Importantly, scenes that convey moments of compassion and empathy towards Nate were largely filmed using the animated version of Gigi, while Allie, the real-life “actor” capuchin, appears in scenes that communicate aggression and frustration. This subtle pattern has two important implications. First, using Allie in scenes of aggression and stress likely translates to Allie truly experiencing a great deal of stress during the film’s exploitation of her in the role of Gigi. It also suggests that in order to tell the story the filmmakers want to tell – about the emotional connection between Nate and Gigi – the scenes of closeness between human and wild animal had to be fabricated using animation. That kind of bond does not come naturally and it was not something they likely felt Allie could portray, even by force or training.

Similarly, press releases for the movie show images of Charlie Row, the actor that plays Nate, sitting with a capuchin named Pablo, who wears a chain leash around his abdomen while the actor poses for pictures with him as a photo prop.

All of this adds up to inaccurate and dangerous portrayal of captive primate ownership, which characterizes such captivity a positive, safe, and emotionally fulfilling for the monkey.

Primates Do Not Make Good Service Animals

While the difficulties of living with quadriplegia cannot be overlooked, living with a wild animal would only enhance these difficulties by actively endangering an already vulnerable individual. Although it is possible to train wild animals to perform complex tasks, and primates would appear to be seemingly perfect candidates for tasks that require the use of opposable thumbs and quick-witted problem solving, wild animals like monkeys are dangerous, unpredictable, and naturally aggressive. These are all traits that a service animal should never possess. Service animals fulfill roles in which humans rely on them to be consistent and safe, especially in public environments. Consequently, the Americans with Disabilities Act does not recognize monkeys as service animals.

The Born Free USA Exotic Incident Database chronicles several dangerous incidents involving primate “service animals,” including bites, escapes, and potentially deadly disease exposures. In a 2016 interview about Helping Hands, a Massachusetts-based organization that trains capuchins to assist people with disabilities, Dr. Katherine MacKinnon, an anthropologist and capuchin expert at Saint Louis University, stated, “We shouldn’t be fooled by the fact that the people and the monkeys may seem to get along… In human-capuchin interactions, often social signals are misinterpreted (on both sides, human and capuchin), which can and has resulted in unfortunate scenarios where the monkeys perceive a threat or dominance challenge from another family member, friend, neighbor, pet… and they respond by biting, and feeling threatened, anxious, [or] scared.”

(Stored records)
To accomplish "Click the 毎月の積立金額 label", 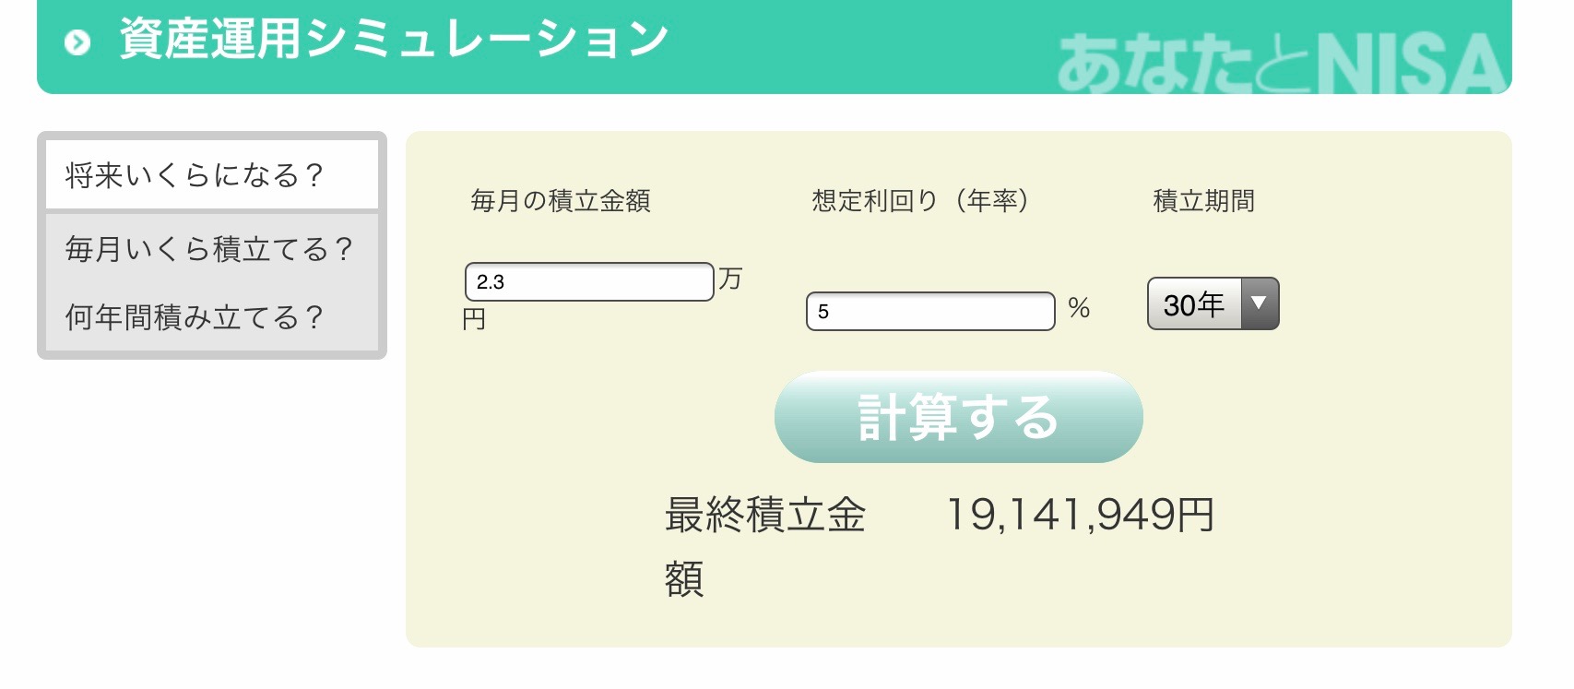I will click(x=561, y=201).
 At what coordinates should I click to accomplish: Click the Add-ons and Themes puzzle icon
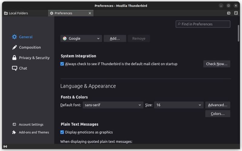coord(14,132)
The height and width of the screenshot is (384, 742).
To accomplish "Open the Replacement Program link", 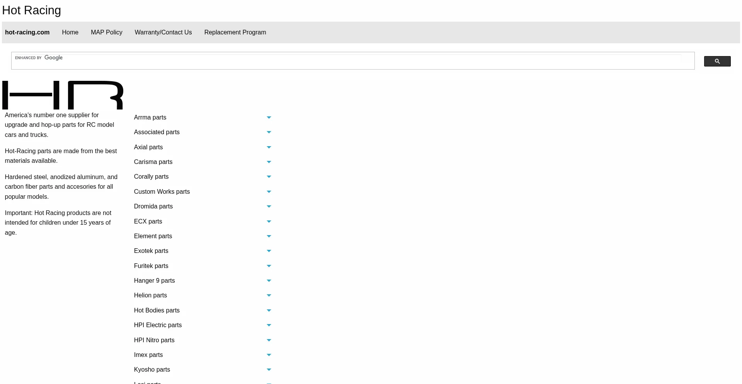I will click(235, 32).
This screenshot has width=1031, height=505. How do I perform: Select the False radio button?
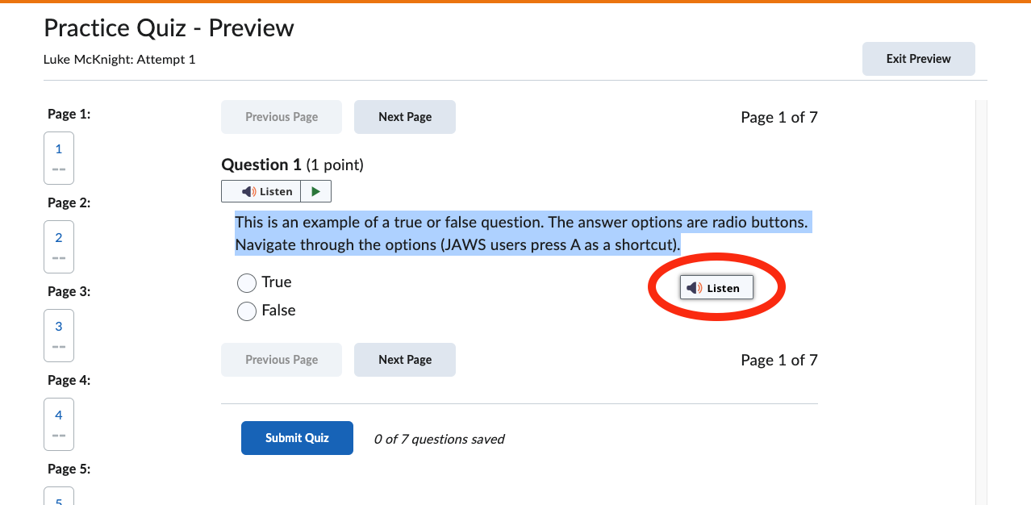(247, 311)
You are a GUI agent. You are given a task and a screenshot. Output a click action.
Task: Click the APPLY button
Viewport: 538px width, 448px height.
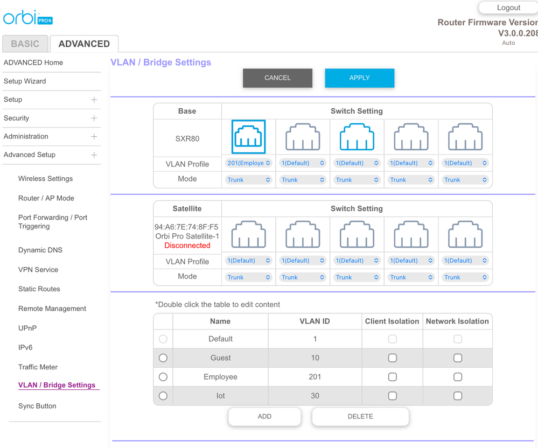click(359, 78)
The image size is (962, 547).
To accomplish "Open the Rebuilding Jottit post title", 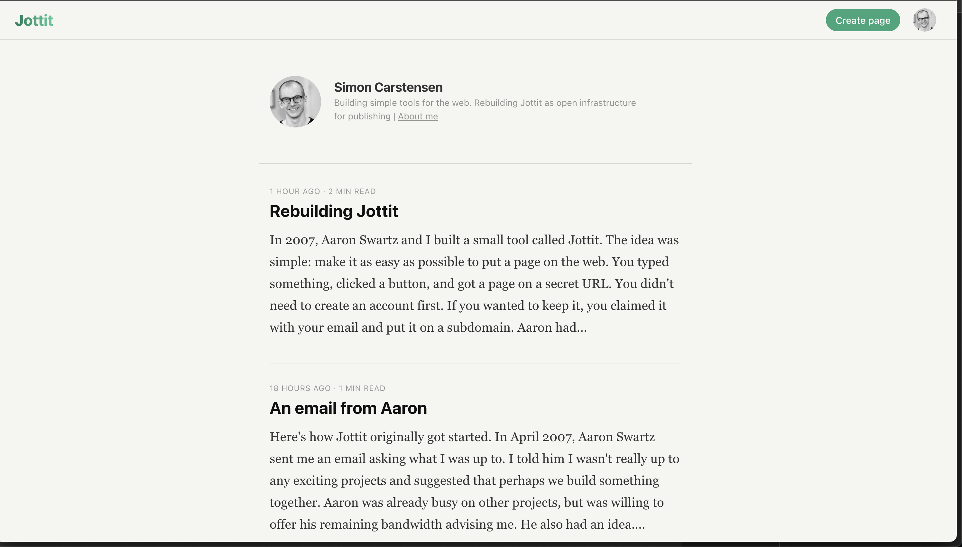I will tap(334, 211).
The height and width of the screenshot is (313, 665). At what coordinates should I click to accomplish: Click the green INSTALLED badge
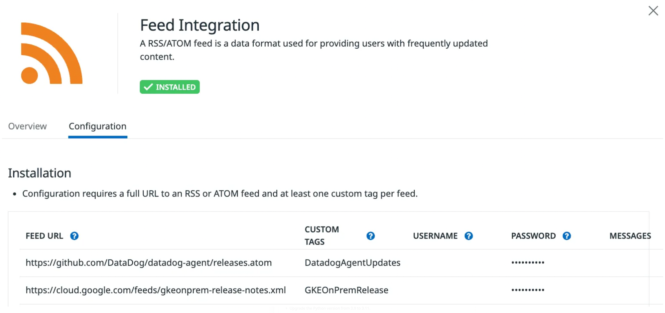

**Task brief:**
Write what comes next in the article on capuchin monkeys as film actors and service animals, starting after its final sentence. Nothing in the listing is needed here.

**Result:**
Dangerous wild animals cannot be service animals; it is against their nature and it is irresponsible to allow it.

Monkeys Are Not Domesticated Animals

Primates do not have the several thousand years of shared co-evolutionary history that domesticated dogs share with humans. Therefore, the very traits primates adapted from living in their natural wild environments that enable them to survive are the very same traits that captivity tragically and inevitably suppresses, including high activity and mobility levels, richly varied social affinities, aggressive defense of family and territory, and avoidance of threats. When these engrained behaviors are restricted in captivity, primates experience stress, fear, and anxiety at a chronic level, which often results in unpredictable and dangerous behavioral responses.

Any primate, especially a highly stressed primate, poses a threat to public safety and, if used as a service animal, would be dangerous to the individual they “assist.” Dangerous wild animals cannot be service animals; it is against their nature and it is irresponsible to allow it. And, it is irresponsible to normalize this kind of dangerous animal exploitation as largely positive and risk-free, as the film Gigi & Nate does.

Please join us in advocating against keeping primates captive as “service animals” for the preservation of both human and non-human primate welfare by choosing not to support Gigi & Nate in theaters.